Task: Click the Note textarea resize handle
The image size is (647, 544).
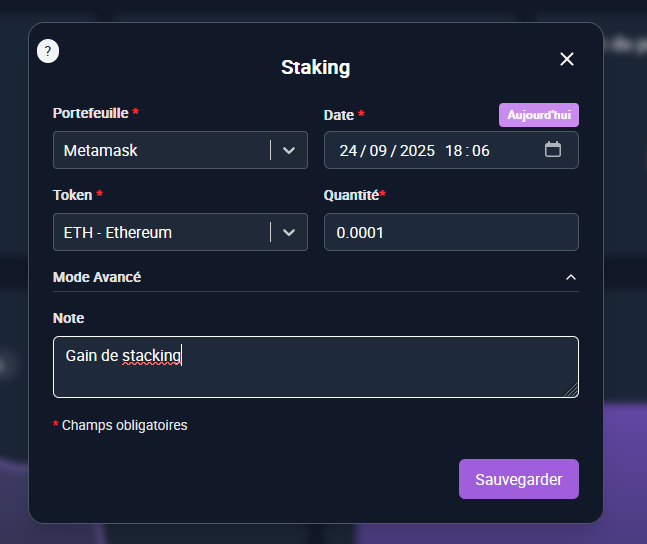Action: (573, 392)
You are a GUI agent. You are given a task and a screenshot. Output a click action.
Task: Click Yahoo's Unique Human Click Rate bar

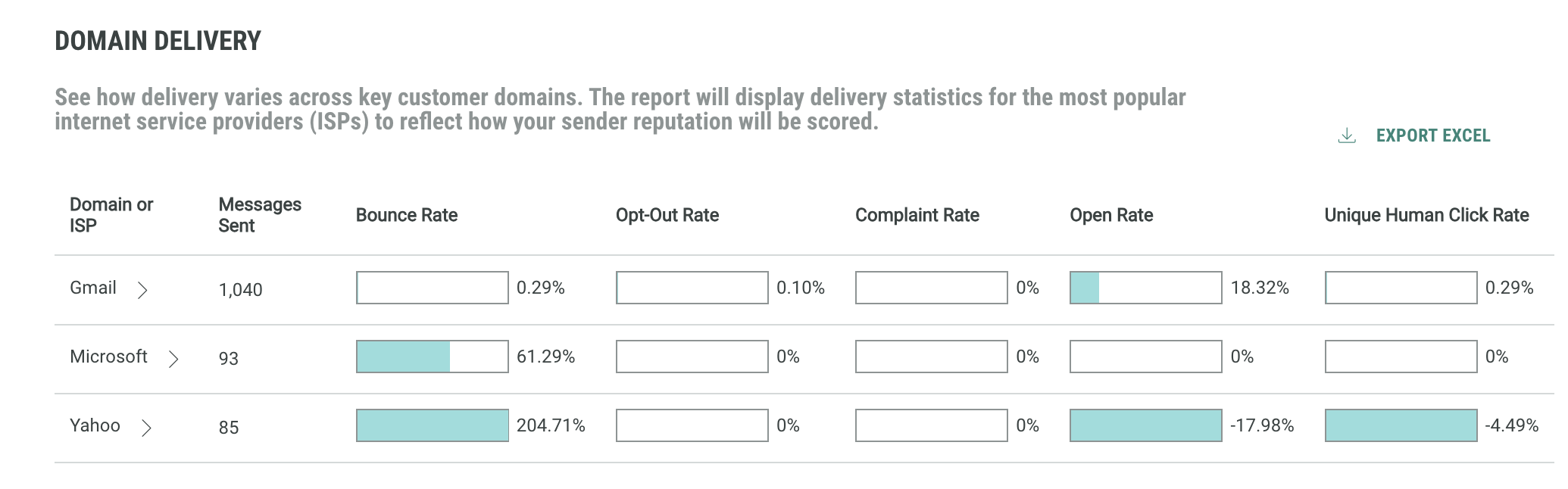[x=1401, y=425]
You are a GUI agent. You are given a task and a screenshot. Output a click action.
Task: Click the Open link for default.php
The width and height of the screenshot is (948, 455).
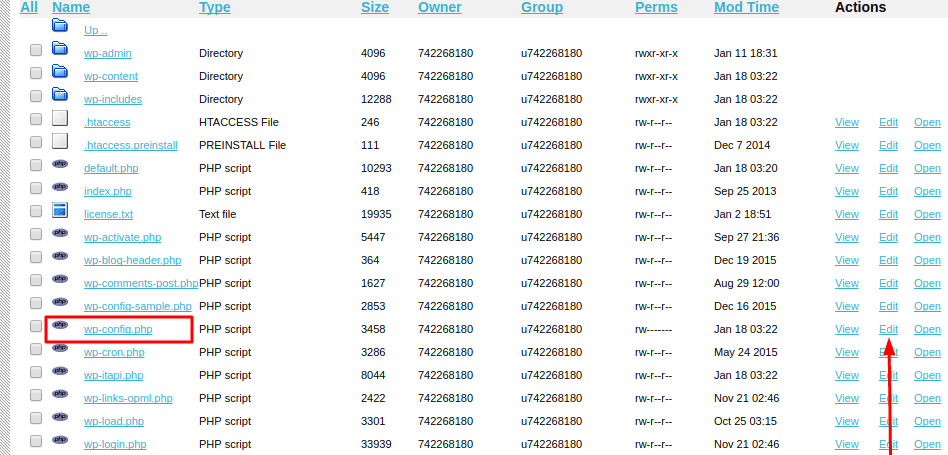[x=927, y=169]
________________
What the task asks. In the records above, the lines from the one containing "The image size is (647, 544)." through the last line are to be written out exactly, both ends included and pictures omitted.

Solution to the problem.
The image size is (647, 544).
Action: (573, 392)
You are a GUI agent. You are given a task and a screenshot. Output a click action.
Task: Click Yahoo's Unique Human Click Rate bar

[x=1401, y=425]
You are a GUI agent. You are given a task and a screenshot. Output a click action.
Task: Click the Open link for default.php
The width and height of the screenshot is (948, 455).
[x=927, y=169]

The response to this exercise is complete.